SPACE.com: In your estimation, what is the most revolutionary development in the coming years?

McCALL: If we're going to continue the improvements in processor speed, then nanotechnology has to come. Eventually, you will reach size limits on computer chips, no matter what the material is. There are some significant problems associated with nanotechnologies. When you are only dealing with one electron, the noise is equal to the signal. So we're going to have to figure out how to live with those kind of noise levels. We'll need to learn how to generate signals from very few particles.

SPACE.com: Any other space capability that is likely to show up in the future?

McCALL: We now have some modernization programs going for GPS. But they really are not adequate. They are the best we can do for the moment with our current satellites and technologies. In another 10 years, we're going to know that GPS is not really adequate. We're going to need a new system. So one of the future jobs for space is fielding a global-navigation satellite system. We shouldn't forget that navigation also includes timing. In the information world, timing is going to become more and more important. We may see the day where the timing is more important than the position.
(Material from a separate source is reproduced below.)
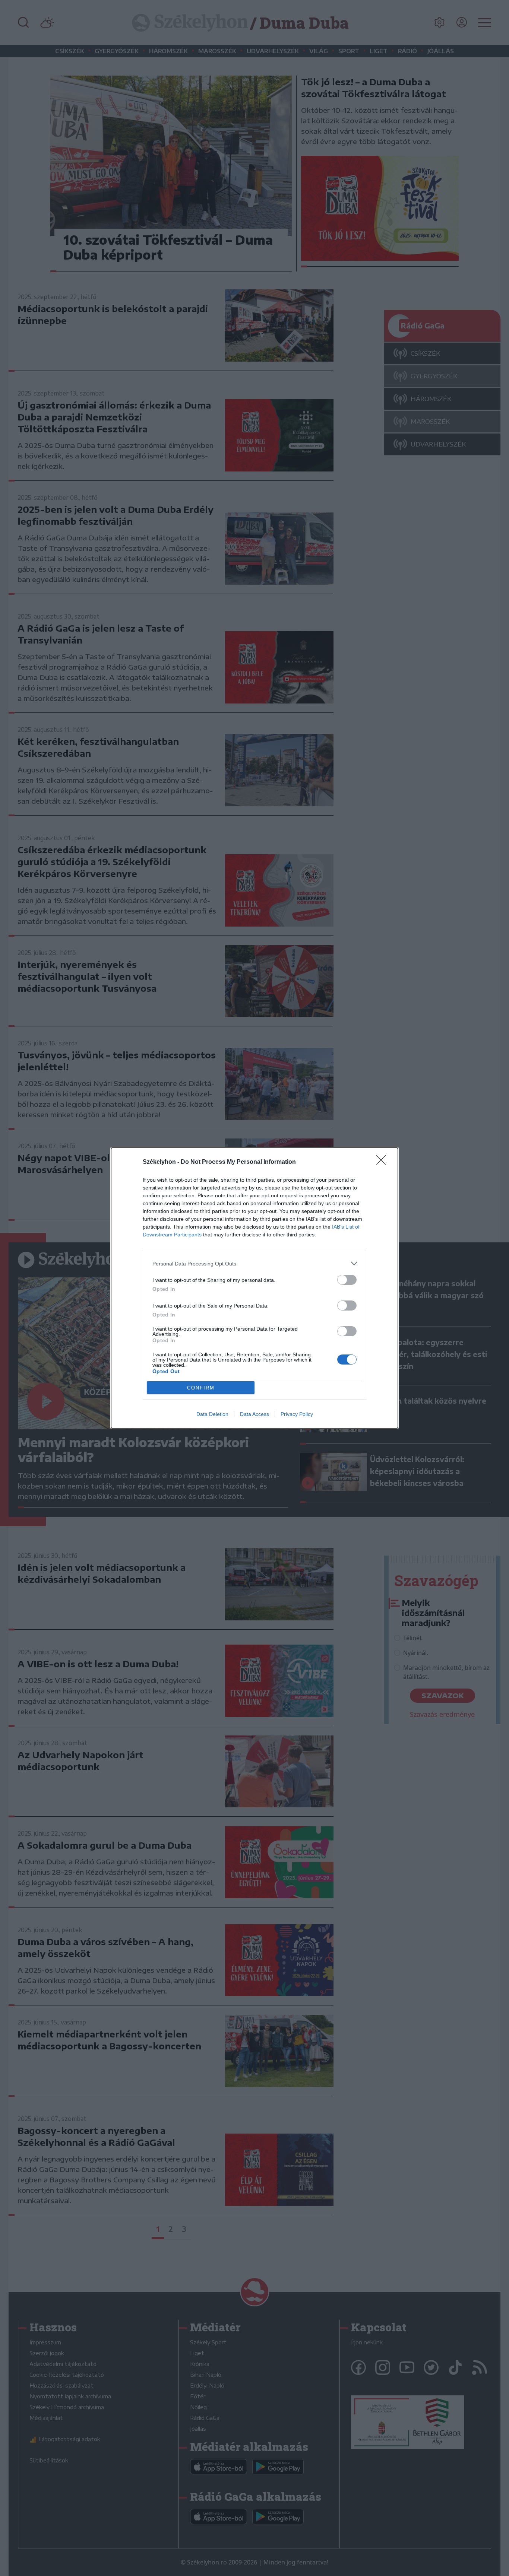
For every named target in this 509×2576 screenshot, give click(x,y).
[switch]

Right now, we can do a nanosecond. We probably need to do better than that -- down to, perhaps, a tenth of that. We want to get position resolution, maybe, down to a foot.

We also need to develop systems that can't be jammed. I think we know how to do that. But it's going to be a few billion dollars and probably another decade. That's kind of our time frame.

Eventually, we're all going to run out of time. But you know you've got to be an optimist to work in this business.